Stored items
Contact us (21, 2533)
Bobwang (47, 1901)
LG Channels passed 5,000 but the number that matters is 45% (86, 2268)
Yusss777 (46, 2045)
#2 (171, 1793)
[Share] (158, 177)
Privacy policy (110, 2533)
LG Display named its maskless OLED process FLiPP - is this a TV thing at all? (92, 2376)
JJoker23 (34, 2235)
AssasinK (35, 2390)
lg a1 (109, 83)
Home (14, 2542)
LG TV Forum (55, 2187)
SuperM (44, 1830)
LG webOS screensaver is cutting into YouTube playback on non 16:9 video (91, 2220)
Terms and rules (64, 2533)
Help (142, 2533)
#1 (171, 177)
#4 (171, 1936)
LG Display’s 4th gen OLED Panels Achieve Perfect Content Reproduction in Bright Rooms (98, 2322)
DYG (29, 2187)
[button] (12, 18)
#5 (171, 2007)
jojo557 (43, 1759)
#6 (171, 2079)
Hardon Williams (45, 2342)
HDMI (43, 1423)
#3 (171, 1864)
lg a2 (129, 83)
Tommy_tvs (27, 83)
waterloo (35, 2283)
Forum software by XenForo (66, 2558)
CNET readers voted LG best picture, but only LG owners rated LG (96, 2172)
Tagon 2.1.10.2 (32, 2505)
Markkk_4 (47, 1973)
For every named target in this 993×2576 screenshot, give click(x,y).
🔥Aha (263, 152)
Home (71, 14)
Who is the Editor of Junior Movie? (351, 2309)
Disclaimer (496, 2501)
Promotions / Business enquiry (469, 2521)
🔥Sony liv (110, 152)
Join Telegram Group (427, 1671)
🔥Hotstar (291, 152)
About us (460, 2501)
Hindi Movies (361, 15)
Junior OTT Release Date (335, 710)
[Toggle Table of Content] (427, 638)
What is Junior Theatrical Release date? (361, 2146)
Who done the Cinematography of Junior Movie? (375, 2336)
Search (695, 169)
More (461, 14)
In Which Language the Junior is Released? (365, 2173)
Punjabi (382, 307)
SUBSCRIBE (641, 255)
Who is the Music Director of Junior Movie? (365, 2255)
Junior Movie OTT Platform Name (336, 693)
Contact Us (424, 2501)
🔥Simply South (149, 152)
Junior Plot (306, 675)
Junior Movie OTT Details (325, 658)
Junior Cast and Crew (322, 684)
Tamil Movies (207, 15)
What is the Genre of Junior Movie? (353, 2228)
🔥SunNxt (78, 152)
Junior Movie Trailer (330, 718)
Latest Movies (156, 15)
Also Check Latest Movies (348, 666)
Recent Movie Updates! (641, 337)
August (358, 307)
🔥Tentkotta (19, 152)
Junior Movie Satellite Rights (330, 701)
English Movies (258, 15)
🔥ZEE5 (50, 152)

[Activity]
Reply with the complete records, restated exactly.

[Written solution]
Contact us (21, 2533)
Bobwang (47, 1901)
LG Channels passed 5,000 but the number that matters is 45% (86, 2268)
Yusss777 (46, 2045)
#2 (171, 1793)
[Share] (158, 177)
Privacy policy (110, 2533)
LG Display named its maskless OLED process FLiPP - is this a TV thing at all? (92, 2376)
JJoker23 (34, 2235)
AssasinK (35, 2390)
lg a1 (109, 83)
Home (14, 2542)
LG TV Forum (55, 2187)
SuperM (44, 1830)
LG webOS screensaver is cutting into YouTube playback on non 16:9 video (91, 2220)
Terms and rules (64, 2533)
Help (142, 2533)
#1 (171, 177)
#4 (171, 1936)
LG Display’s 4th gen OLED Panels Achieve Perfect Content Reproduction in Bright Rooms (98, 2322)
DYG (29, 2187)
[button] (12, 18)
#5 (171, 2007)
jojo557 (43, 1759)
#6 (171, 2079)
Hardon Williams (45, 2342)
HDMI (43, 1423)
#3 (171, 1864)
lg a2 (129, 83)
Tommy_tvs (27, 83)
waterloo (35, 2283)
Forum software by XenForo (66, 2558)
CNET readers voted LG best picture, but only LG owners rated LG (96, 2172)
Tagon 2.1.10.2 (32, 2505)
Markkk_4 (47, 1973)
For every named target in this 993×2576 screenshot, give click(x,y).
🔥Aha (263, 152)
Home (71, 14)
Who is the Editor of Junior Movie? (351, 2309)
Disclaimer (496, 2501)
Promotions / Business enquiry (469, 2521)
🔥Sony liv (110, 152)
Join Telegram Group (427, 1671)
🔥Hotstar (291, 152)
About us (460, 2501)
Hindi Movies (361, 15)
Junior OTT Release Date (335, 710)
[Toggle Table of Content] (427, 638)
What is Junior Theatrical Release date? (361, 2146)
Who done the Cinematography of Junior Movie? (375, 2336)
Search (695, 169)
More (461, 14)
In Which Language the Junior is Released? (365, 2173)
Punjabi (382, 307)
SUBSCRIBE (641, 255)
Who is the Music Director of Junior Movie? (365, 2255)
Junior Movie OTT Platform Name (336, 693)
Contact Us (424, 2501)
🔥Simply South (149, 152)
Junior Plot (306, 675)
Junior Movie OTT Details (325, 658)
Junior Cast and Crew (322, 684)
Tamil Movies (207, 15)
What is the Genre of Junior Movie? (353, 2228)
🔥SunNxt (78, 152)
Junior Movie Trailer (330, 718)
Latest Movies (156, 15)
Also Check Latest Movies (348, 666)
Recent Movie Updates! (641, 337)
August (358, 307)
🔥Tentkotta (19, 152)
Junior Movie Satellite Rights (330, 701)
English Movies (258, 15)
🔥ZEE5 (50, 152)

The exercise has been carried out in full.